Но, любя родину, стремилась ли Цветаева вернуться домой? Ответ на этот вопрос неодназначен; по стихам, письмам видно, как мучила ее эта проблема: "Можно ли вернуться В дом, который - срыт? ", "Той России - нету, Как и той меня"; "Нас родина не позовет! ". В письме к Тесковой: "Здесь я не нужна. Там я невозможна", и т.п. Двойственность ее натуры и судьбы состояла в том, что она, выражаясь ее же словами, была втянута в насильственный брак со своим временем. Ей не нравился ее век (как не нравился бы любой другой, если б она в нем родилась) . Она была поэтом, опережающим свое время, но тянулась к уходящей эпохе. Пешеходом, не признающим автомобилей, "авионов", и вообще - "век турбин и динам". Читателем, презирающем газеты с их "злобой дня" (Кто победил на площади - Отом не думай и не ведай") . Ее нет современности было, по существу, порождено современностью же. "Глядел назад, а шел впред", - писала она.
Больше того: по цветаевскому творчеству можно изучать ту историческую реальность, в которой она жила и которая - хотел того или не хотел поэт, - уже была в нем самом. Что до возвращения на родину, Цветаева знала одно: если ее муж туда поедет, она последует за ним, как в 1992 году последовала к нему за границу.
Время между тем шло, и в марте 1937 года дочь Цветаевой Ариадна, исполненная радостных надежд, уехала в Москву. Все лето Цвеаева напряженно работала: писала очерк "Пушкин и Пугачев" и "Повесть о Сонечке". А осенью судьба всей семьи круто повернулась. Сергею Эфрону, продолжавшему свою деятельность в Союзе возвращения в СССР, пришлось, в связи с участием в одном политическом детективе, спешно и тайно уехать в Москву. По поводу этого отъезда в заграничной прессе было много шуму... Марина Ивановна осталась с Муром. Их отъезд был, таким образом, предрешен.
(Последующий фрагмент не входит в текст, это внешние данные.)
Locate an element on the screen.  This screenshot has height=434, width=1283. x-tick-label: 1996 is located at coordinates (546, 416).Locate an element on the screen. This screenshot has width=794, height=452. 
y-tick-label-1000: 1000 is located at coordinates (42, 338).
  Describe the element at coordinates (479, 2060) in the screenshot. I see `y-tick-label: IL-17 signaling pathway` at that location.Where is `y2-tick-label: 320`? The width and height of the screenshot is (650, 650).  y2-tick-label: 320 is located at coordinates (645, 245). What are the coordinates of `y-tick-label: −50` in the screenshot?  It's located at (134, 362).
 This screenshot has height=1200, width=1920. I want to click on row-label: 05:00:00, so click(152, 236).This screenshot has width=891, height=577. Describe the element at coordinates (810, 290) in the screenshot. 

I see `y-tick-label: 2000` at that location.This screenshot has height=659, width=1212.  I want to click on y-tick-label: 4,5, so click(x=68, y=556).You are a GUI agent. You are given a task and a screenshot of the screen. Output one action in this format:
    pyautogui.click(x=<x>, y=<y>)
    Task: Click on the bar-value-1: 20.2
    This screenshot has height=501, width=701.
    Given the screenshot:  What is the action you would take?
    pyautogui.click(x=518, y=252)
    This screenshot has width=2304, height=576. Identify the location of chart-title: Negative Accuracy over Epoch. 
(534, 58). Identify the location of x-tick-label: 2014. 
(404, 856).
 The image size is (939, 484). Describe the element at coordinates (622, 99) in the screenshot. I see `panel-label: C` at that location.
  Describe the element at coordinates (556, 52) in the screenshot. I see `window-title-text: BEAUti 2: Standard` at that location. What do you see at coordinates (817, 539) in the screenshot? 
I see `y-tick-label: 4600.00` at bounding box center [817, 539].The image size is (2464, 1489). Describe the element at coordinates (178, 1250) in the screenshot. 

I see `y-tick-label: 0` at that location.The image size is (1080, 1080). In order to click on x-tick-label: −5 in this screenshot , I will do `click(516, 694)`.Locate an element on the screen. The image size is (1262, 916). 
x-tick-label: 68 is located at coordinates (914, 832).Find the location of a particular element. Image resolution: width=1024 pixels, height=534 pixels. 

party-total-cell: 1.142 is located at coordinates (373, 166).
Состояние Марины Ивановны было труднейшим; больше полугода она ничего не писала: "Нет душевного (главного и единственного) покоя, есть - обратное". Осенью переселилась из Ванва в парижскую гостиницу. "Я - страшно одинока, - сетовала она. - Из всего Парижа - только два дома, где я бываю, остальное все - отпало". Она готовила к отправке свой архив: переписывала ранние стихи, попутно дорабатывая их, уничтожая наиболее слабые, делая комментирующие пометы. Некоторые произведения не рискнула везти, оставила на хранение знакомым; приводила в порядок могилу семьи Эфронтов на Монпарнасском кладбище.
Сентябрьские события 1938 года вывели Цветаеву из творческой немоты. Нападение гитлеровцев на Чехословакию вызвало в ее сердце гнев и негодование, - и хлынула лавина антифашистских "Стихов к Чехии". Теперь Цветаева ревностно следила за газетами, слушала радио, реагировала на политические события. Верила: "Россия Чехию сожрать не даст"- и с горячей любовью воспевала не отдельного человека и любовь к нему, а героический страдающий народ и прекрасную страну, в которой некогда нашла приют. Циклы "Сентябрь" и "Март" "Стихов к Чехии" образовали своего рода лирическое единое произведение. То была "лебединая песнь" Марины Цветаевой на чужбине. Летом 1939 года подготовка к отъезду приняла спешный характер: последние "переписка, разборка, укладка". И последние письма. Из них - от 8 июня - поэту А. С. Гингеру, в котором читаем: "Жаль уезжать, но это подготовка - к другому большому отъезду, кроме того я с первой минуты знала, что уеду". А в конце: "И Муру будет хорошо. А это для меня - главное. (Стихам моим - всегда будет хорошо) ".